Precision of evaluation

To what degree of precision can your evaluations of grants, papers, or applicants be quantified—if forced into a single numerical score?
How many bits of resolution can we reasonably expect in such a score, and how reproducible would the resulting rankings be across repeated, anonymized evaluations of the same set, by the same reviewer?
I pose these questions because I suspect that we are routinely asked to provide numerical evaluations to a degree of precision that is not supported by real world experience and available evidence.
One example is when I’m submitting letters of recommendation to graduate schools for students and the school has an online system that requires me to rank the student in the “top 1%”, “top 2%”, “top 5%”, … Professors interact with many students, and to varying degrees. How reliably can we distinguish among these categories?
When we assign a score from 1 to 5, we’re expressing about 2.3 bits of information (since log?(5) ? 2.32). And that’s assuming we use the scale evenly and consistently, which we often aren’t. In NIH review, the scale is technically 1 to 9, which would be 3.17 bits, but since most scores cluster around 3+/-2, we’re back down to the 2 bits and change range.

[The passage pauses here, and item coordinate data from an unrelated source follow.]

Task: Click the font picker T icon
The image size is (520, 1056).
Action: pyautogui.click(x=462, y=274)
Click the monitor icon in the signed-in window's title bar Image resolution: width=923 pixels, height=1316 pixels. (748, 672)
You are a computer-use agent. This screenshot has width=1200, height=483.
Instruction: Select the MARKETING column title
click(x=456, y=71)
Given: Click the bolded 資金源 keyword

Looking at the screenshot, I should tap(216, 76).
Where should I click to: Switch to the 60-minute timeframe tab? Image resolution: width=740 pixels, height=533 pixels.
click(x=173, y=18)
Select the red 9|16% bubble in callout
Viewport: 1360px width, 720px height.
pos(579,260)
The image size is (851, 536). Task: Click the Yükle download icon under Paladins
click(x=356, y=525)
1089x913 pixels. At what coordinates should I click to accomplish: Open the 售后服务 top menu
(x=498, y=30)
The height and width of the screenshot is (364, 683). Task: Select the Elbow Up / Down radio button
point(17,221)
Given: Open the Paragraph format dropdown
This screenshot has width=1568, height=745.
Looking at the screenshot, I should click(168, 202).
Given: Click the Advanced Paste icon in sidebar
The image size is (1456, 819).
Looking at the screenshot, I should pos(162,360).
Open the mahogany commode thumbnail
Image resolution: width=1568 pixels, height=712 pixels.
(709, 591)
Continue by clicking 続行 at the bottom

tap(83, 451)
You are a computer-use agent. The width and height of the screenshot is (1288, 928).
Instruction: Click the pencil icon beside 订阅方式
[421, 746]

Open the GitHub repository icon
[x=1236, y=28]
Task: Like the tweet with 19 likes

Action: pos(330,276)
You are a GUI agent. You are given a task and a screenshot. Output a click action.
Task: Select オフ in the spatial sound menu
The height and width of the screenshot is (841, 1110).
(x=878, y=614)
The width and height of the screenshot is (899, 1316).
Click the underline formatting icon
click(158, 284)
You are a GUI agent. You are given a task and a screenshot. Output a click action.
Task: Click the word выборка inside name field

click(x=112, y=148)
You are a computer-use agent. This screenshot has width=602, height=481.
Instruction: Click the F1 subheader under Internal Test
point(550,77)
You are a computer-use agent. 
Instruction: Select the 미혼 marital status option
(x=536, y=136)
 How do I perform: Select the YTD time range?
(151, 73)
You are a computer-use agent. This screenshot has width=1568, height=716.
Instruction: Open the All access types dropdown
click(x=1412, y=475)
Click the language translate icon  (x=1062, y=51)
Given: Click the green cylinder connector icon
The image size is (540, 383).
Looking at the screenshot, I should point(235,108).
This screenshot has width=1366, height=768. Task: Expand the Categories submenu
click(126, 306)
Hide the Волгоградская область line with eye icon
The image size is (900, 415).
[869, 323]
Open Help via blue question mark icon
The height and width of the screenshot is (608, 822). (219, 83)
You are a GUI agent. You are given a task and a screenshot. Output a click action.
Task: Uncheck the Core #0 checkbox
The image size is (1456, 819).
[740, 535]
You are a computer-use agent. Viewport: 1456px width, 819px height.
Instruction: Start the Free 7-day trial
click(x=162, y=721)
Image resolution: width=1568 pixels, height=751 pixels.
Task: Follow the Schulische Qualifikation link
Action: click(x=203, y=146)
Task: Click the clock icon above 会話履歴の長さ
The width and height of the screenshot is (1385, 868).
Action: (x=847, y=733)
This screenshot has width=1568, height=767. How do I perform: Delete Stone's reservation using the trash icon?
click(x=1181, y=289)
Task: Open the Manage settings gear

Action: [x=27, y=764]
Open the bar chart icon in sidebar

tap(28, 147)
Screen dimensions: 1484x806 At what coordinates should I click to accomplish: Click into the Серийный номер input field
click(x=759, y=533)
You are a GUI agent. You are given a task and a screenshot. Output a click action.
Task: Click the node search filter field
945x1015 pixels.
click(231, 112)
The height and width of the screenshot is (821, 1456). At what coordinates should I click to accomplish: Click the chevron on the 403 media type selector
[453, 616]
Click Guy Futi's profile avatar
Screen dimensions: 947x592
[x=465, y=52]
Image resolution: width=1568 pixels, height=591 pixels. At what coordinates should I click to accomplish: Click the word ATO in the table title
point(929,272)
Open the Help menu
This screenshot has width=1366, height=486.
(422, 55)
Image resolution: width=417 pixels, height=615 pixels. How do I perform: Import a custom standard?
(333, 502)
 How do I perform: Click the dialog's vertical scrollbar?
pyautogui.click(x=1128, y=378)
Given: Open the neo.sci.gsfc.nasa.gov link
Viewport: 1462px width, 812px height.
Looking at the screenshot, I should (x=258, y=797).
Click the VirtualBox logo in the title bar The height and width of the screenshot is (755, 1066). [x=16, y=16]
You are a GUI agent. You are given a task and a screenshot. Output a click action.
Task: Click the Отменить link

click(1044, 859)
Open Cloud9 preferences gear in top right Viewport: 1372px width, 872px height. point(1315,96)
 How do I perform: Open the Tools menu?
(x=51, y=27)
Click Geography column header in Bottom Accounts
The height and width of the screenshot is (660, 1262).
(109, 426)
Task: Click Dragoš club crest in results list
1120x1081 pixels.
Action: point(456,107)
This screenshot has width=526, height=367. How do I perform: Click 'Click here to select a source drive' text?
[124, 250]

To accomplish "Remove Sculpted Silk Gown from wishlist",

Now how reproducible are these numbers? Vary the time-of-day, focus, how alert and happy the reviewer is, familiarity with the field, unconscious biases, etc. Those two-plus bits of information are maybe reliable to less than 2 bits.
That said, I have noticed that in NIH reviews, disparate reviewers often independently converge on similar scores. So I don’t intend to dismiss the value of the process, but we should scale the time, energy, and deference given to such scoring.
In the end, a score provided by an evaluator is a low bit value metric. It’s a compressed signal of human judgment—and like any signal, it has noise, resolution limits, and a story behind it.